Conservatives dug deep and found a provision buried in the law that purports that only states and not the federal government can set up insurance exchanges. The case is King vs. Burwell. If the court upholds the challenge, it would nullify the subsidies in the form of IRS approved tax credits that the millions of people who signed up for coverage in those states receive.

The case is far more than just another of the never-ending challenges to the act. It’s a politically loaded challenge to President Obama. The GOP and conservatives bank on its four trump cards on the court — Justices Clarence Thomas, Antonin Scalia, Samuel Alito, and yes, Chief Justice Roberts, to gut the act.

Earl O. Hutchinson

They may get their wish this time with the chief justice. Despite his momentary defection in upholding the law three years ago, he and the other three justices, along with Justice Anthony Kennedy, have turned the number 5 to 4 into a fine art. That’s their reflexive vote against any and every Obama administration position, initiative or piece of legislation that’s challenged and winds up before the court.

In the Hobby Lobby ruling they, and Justice Kennedy, ruled that privately held corporations can refuse on religious grounds to cover the cost of contraceptives for its employees. It was a blow to the Act. The ruling, though, was the standard template for the war on President Obama.
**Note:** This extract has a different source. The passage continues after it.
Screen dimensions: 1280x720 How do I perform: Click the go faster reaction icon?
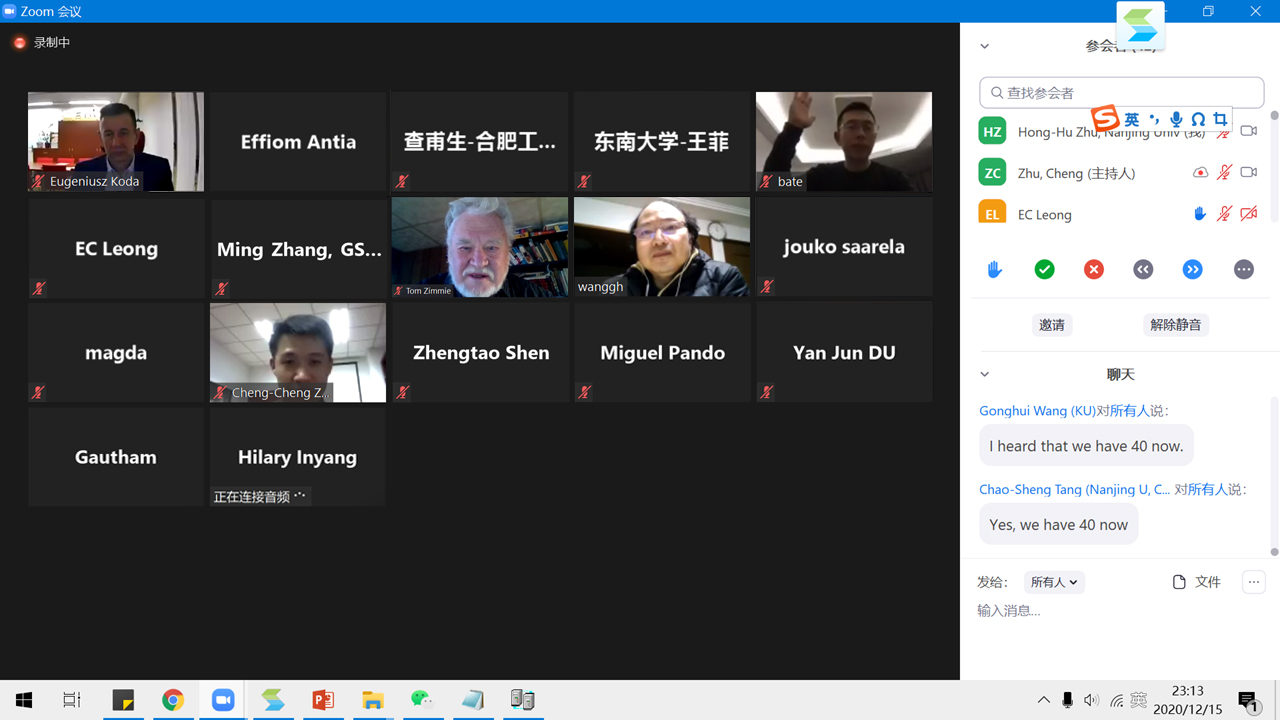click(x=1193, y=270)
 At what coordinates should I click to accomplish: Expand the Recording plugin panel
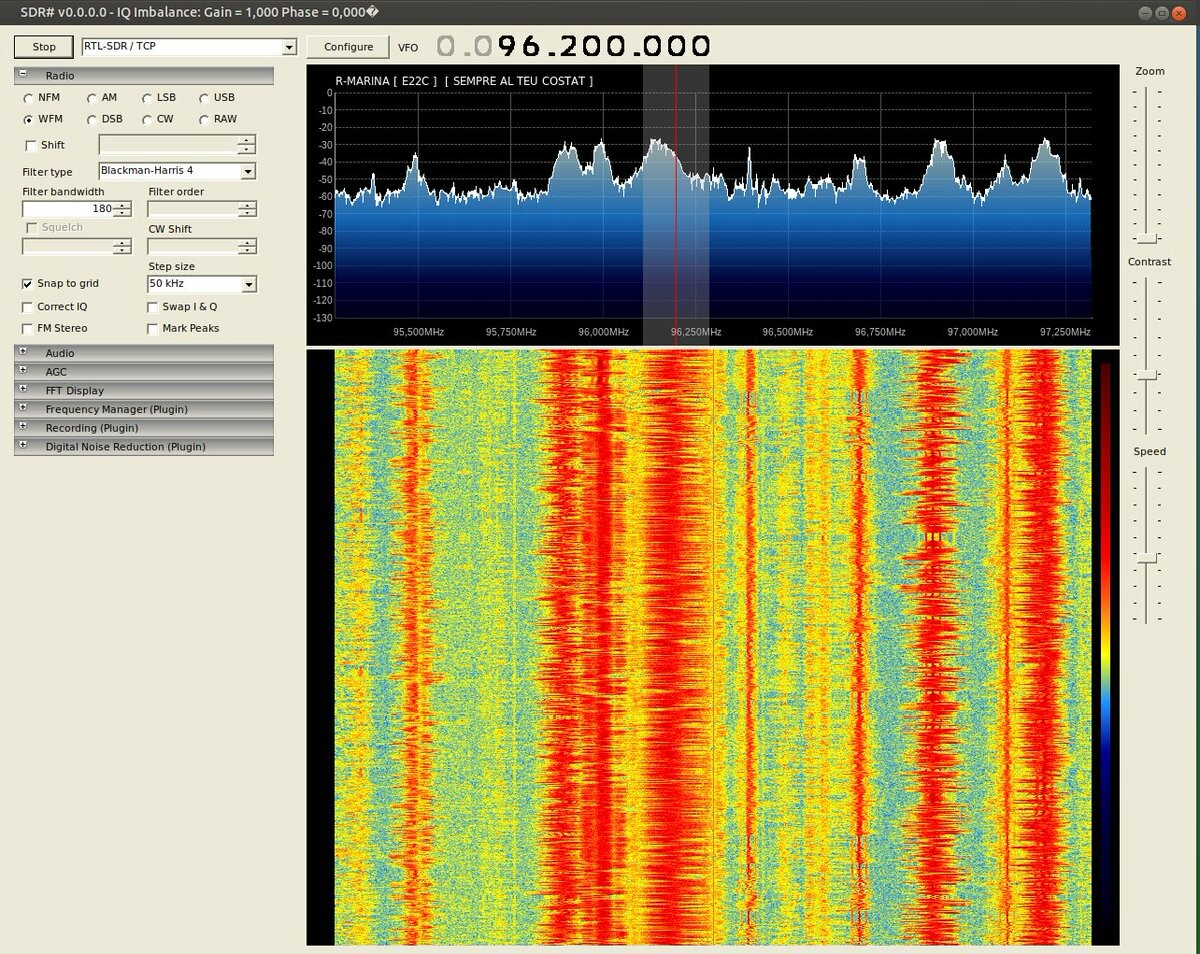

In a majority of cases, Chief Justice Roberts and the other conservatives have ruled against the Obama administration’s position on the big ticket issues of voting rights, affirmative action, corporate and property rights and union and environmental protections. Their assault has had little to do with the law, and everything to do with politics and ideology. Their decisions against him are blatant partisan political pandering.

On the campaign trail in 2000, George W. Bush was asked what kind of judge he’d look for and nominate if he were to be elected president. He didn’t hesitate. He pledged to appoint “strict constructionists” to the court and specifically named Justices Thomas, Antonin Scalia and William Rehnquist as the judges that perfectly fit that description. By then, the three had already carved out a hard-line niche as three of the most reflexive, knee-jerk, reactionary jurists to grace the court in decades.

In the King vs. Burwell case, the ultra-conservative American Enterprise Institute and the litigious Competitive Enterprise Institute are running the point on the case. They bank on two things to get the court to hack saw the act. One is the inherent partisan political bias of Chief Justice Roberts and the other three judges. The other is that they will adhere unbendingly to the narrow of narrowest, strict constructionist reading of the law. They will hold that the four words “established by the states,” which is in the wording of the act, makes no mention of the federal government establishing buyer exchanges complete with subsidies. The Obama administration correctly argues that the court should follow the plain sense text of the law and prior precedents, which clearly permit tax credits to individuals whether the exchanges are state established or established by the federal government.

If the judges, joined by Justice Kennedy, indeed act according to the expected script, it will be another notch in the GOP’s hit plan on Obamacare. Beyond that, it will stand as yet another in the long train of crude, cynical political ploys to inflame millions of Americans and stoke hostility toward President Obama and the Democrats. This could sharpen the already considerable political edge the GOP got when it grabbed the Senate and tightened its grip on the House in the 2014 midterm elections. A court victory on Obamacare could give it even more momentum in the run-up to the 2016 presidential elections.

The big loser in this cynical knock at President Obama will be the millions of people who potentially could lose their coverage in the 34 states with federally established exchanges. That’s of little importance to the GOP and their reliable four justices who have waged ruthless war against President Obama. The issue for both in this case, as always, is not Obamacare, but President Obama.

Earl Ofari Hutchinson is an author and political analyst.